Impact of Laboratory-Driven Proactive Reanalysis: Reclassification to Positive in 5% of Initially Negative or Uncertain Exome Sequencing Cases

Reanalysis of exome sequencing (ES) data increases diagnostic utility; however, there is no consensus on when and under what circumstances reanalysis should occur. Requesting and performing ES reanalysis burdens both clinical and laboratory workflows. Maximizing the potential for reclassification is essential. Here, we describe the impact of a laboratory-driven proactive reanalysis process that triggers reanalysis when new evidence is identified. We reviewed reanalysis outcomes of an ES cohort. Reanalysis events were categorized based on initiating factors (laboratory-driven proactive, family studies, and clinician-initiated). Laboratory-driven proactive reclassifications are prompted by systematic review of new scientific data. Outcomes were evaluated by initiating factors, reclassification types, evidence used, and time since original report. Overall, 23% of cases underwent at least one reanalysis, with 35% of reanalyses resulting in reclassification. There was a 4% increase in diagnostic yield, including 5% of initially unsolved ES receiving diagnostic reports.
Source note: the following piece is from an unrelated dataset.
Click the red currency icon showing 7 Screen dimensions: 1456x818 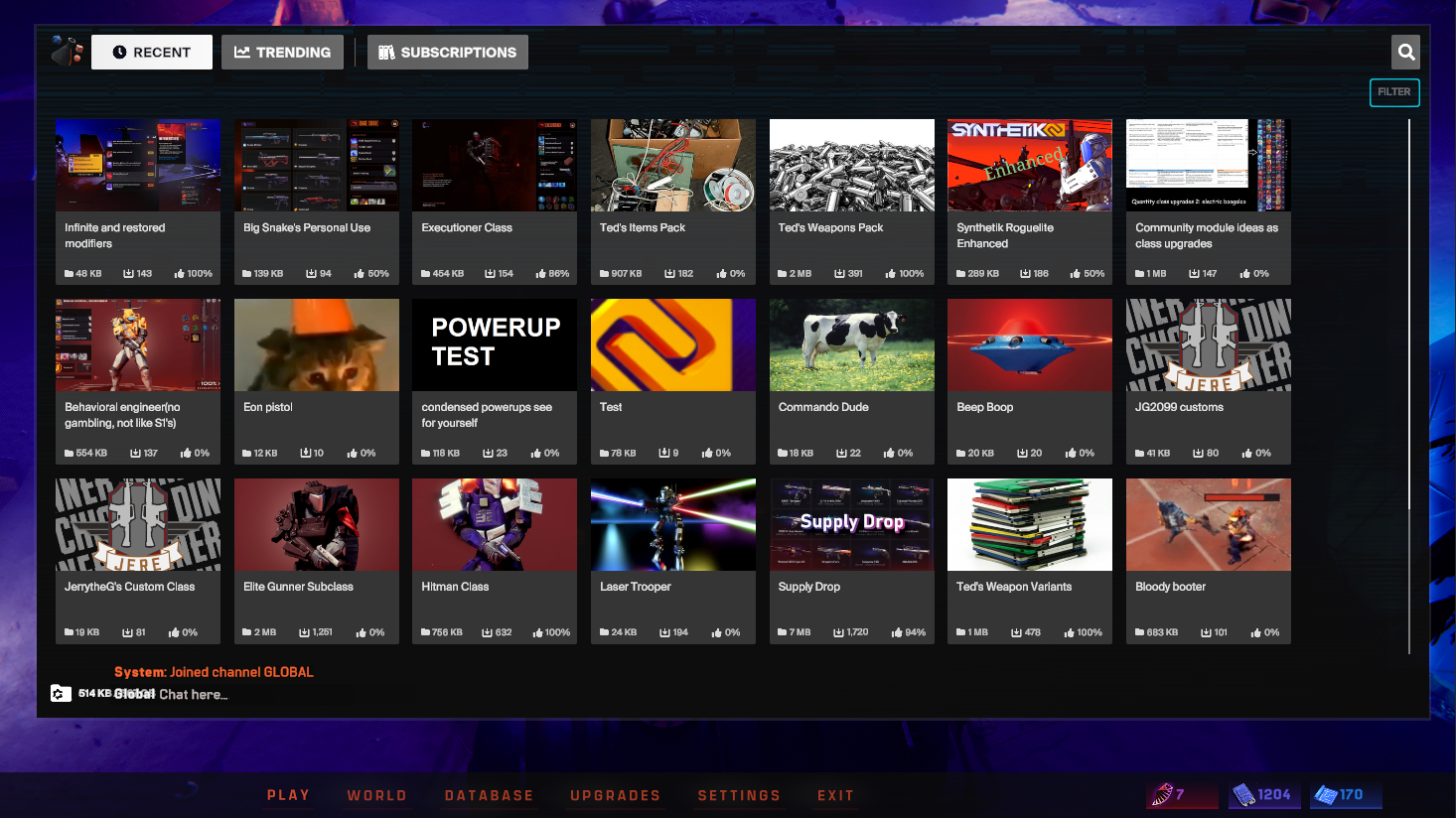pyautogui.click(x=1162, y=794)
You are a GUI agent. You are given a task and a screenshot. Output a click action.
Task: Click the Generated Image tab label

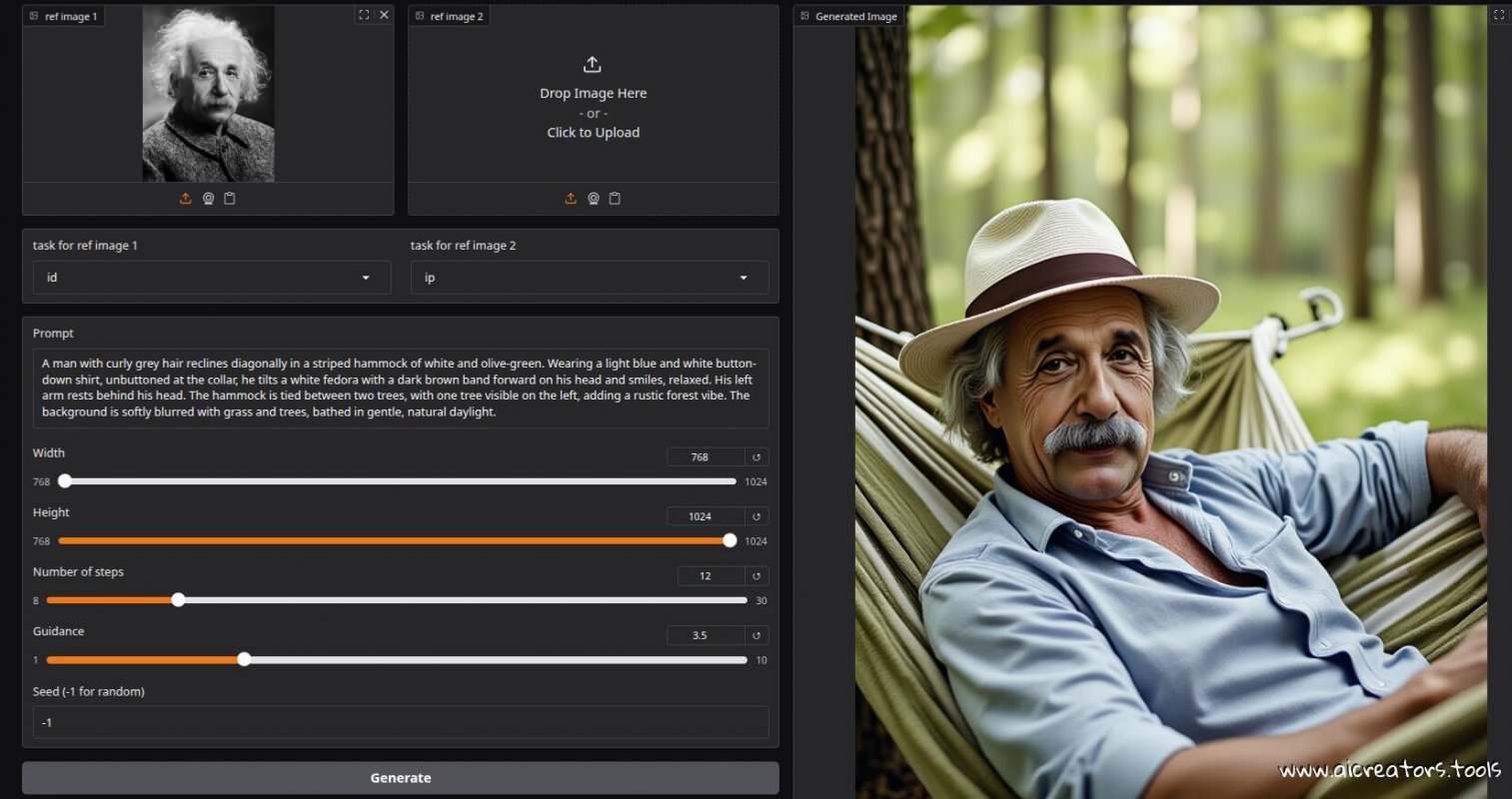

Diagnostic reclassifications rates were significantly higher for laboratory-driven proactive reanalyses (54%; p<0.0001) than family studies (18%) and clinician-initiated reanalyses (4%). New gene-disease relationships were the most efficacious evidence source. Laboratory-driven proactive reclassifications occurred steadily over time. Laboratory-driven proactive reanalysis effectively provides more diagnostic reclassifications compared to clinician-initiated reanalysis. Laboratories should curate and integrate emerging evidence into ES reanalysis.